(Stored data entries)
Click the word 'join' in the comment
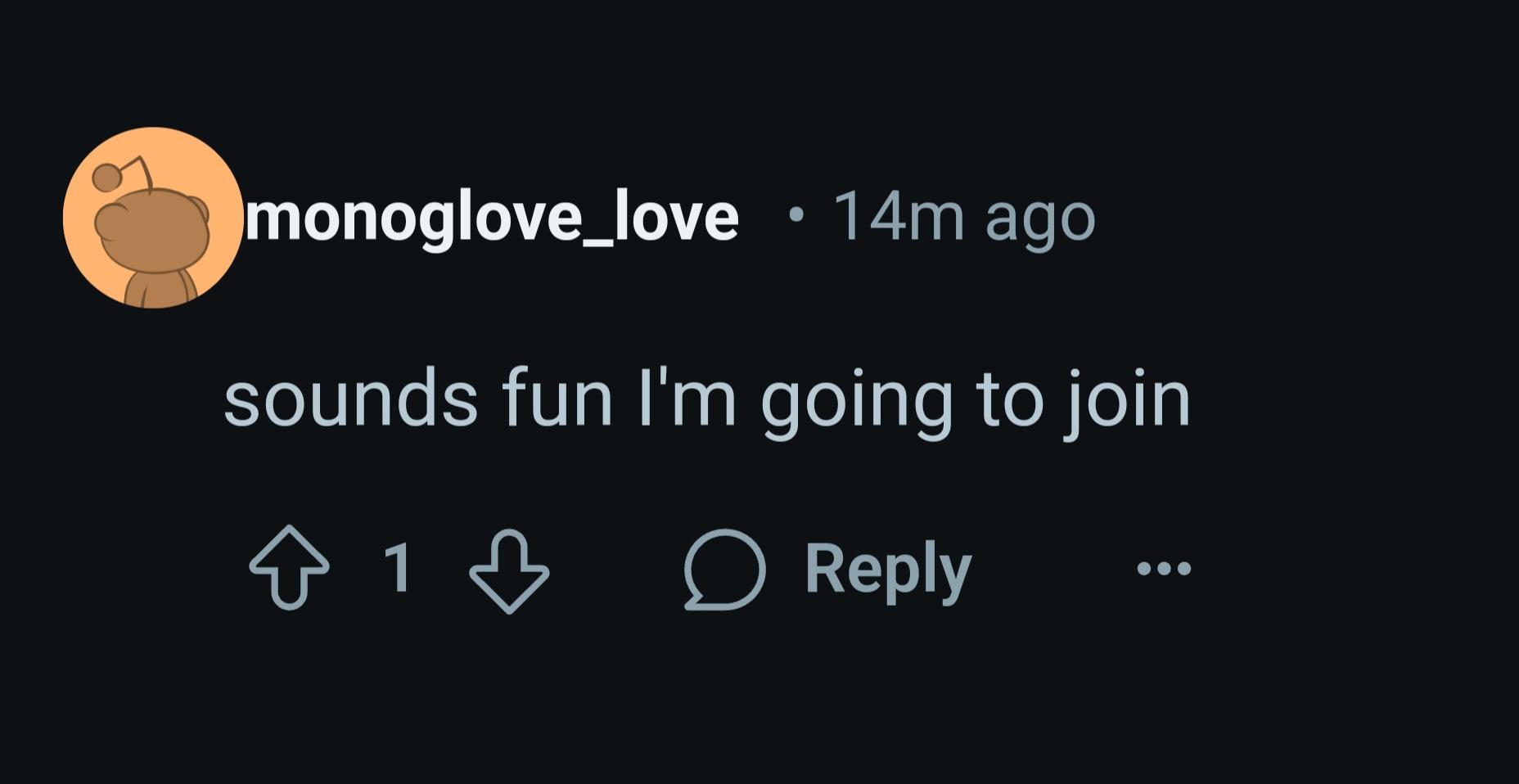The height and width of the screenshot is (784, 1519). coord(1126,401)

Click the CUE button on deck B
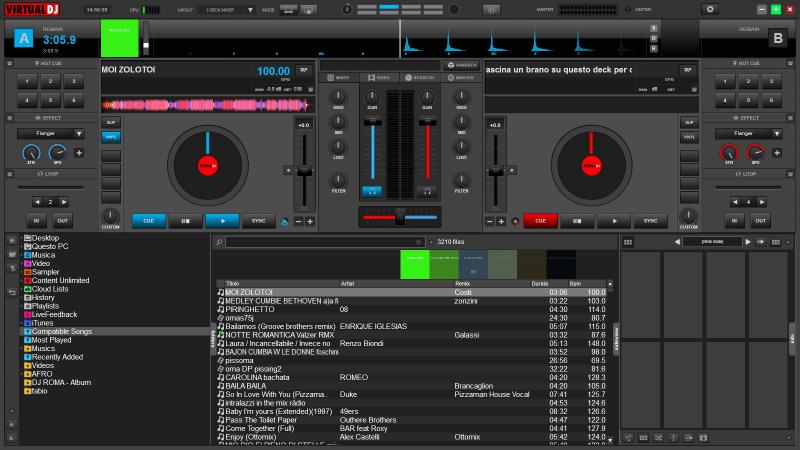coord(540,221)
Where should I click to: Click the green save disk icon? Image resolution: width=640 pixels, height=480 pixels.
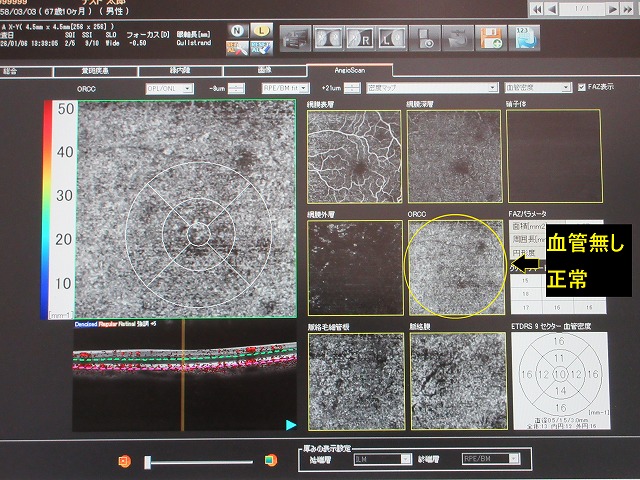491,39
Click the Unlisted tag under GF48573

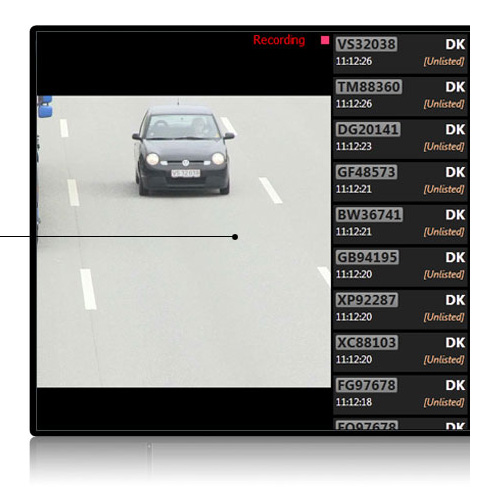click(444, 189)
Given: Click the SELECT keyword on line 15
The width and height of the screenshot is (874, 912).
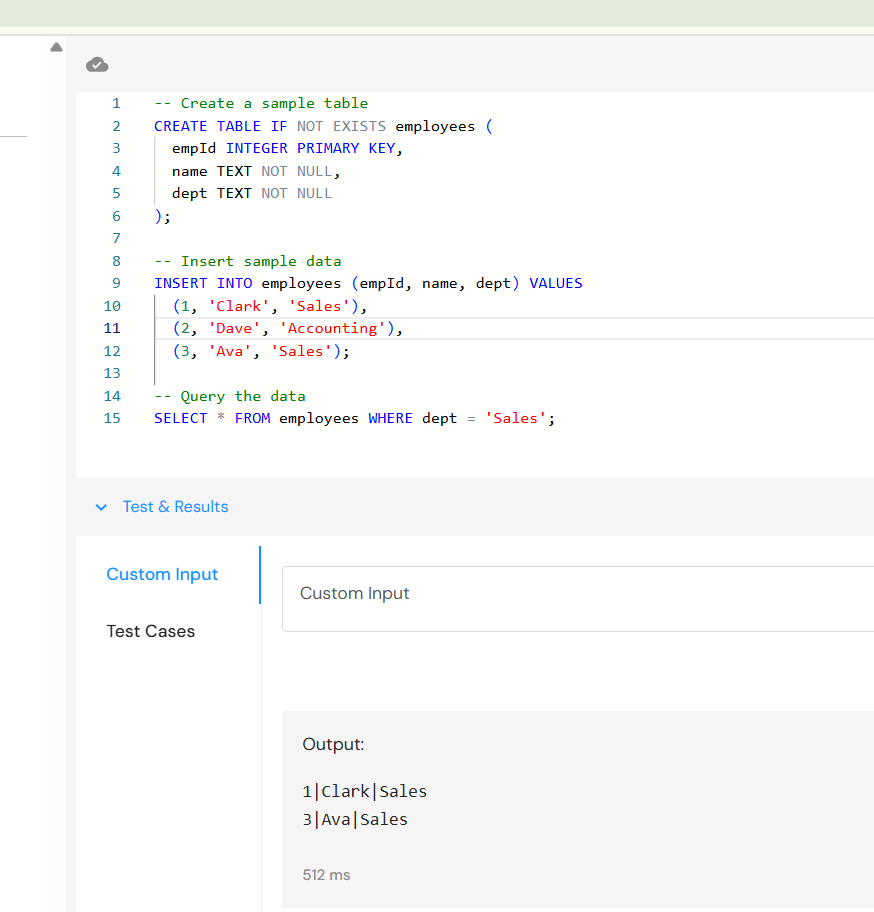Looking at the screenshot, I should coord(180,418).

• YOUR ASSIGNMENT: Although the records contain pictures, the output must hold only their exact wording.

• RESPONSE:
Click the word 'join' in the comment
The height and width of the screenshot is (784, 1519). coord(1126,401)

Click the CUE button on deck B
coord(540,221)
Where should I click to: Click the green save disk icon? Image resolution: width=640 pixels, height=480 pixels.
491,39
Click the Unlisted tag under GF48573

click(444, 189)
Given: Click the SELECT keyword on line 15
The width and height of the screenshot is (874, 912).
Looking at the screenshot, I should coord(180,418).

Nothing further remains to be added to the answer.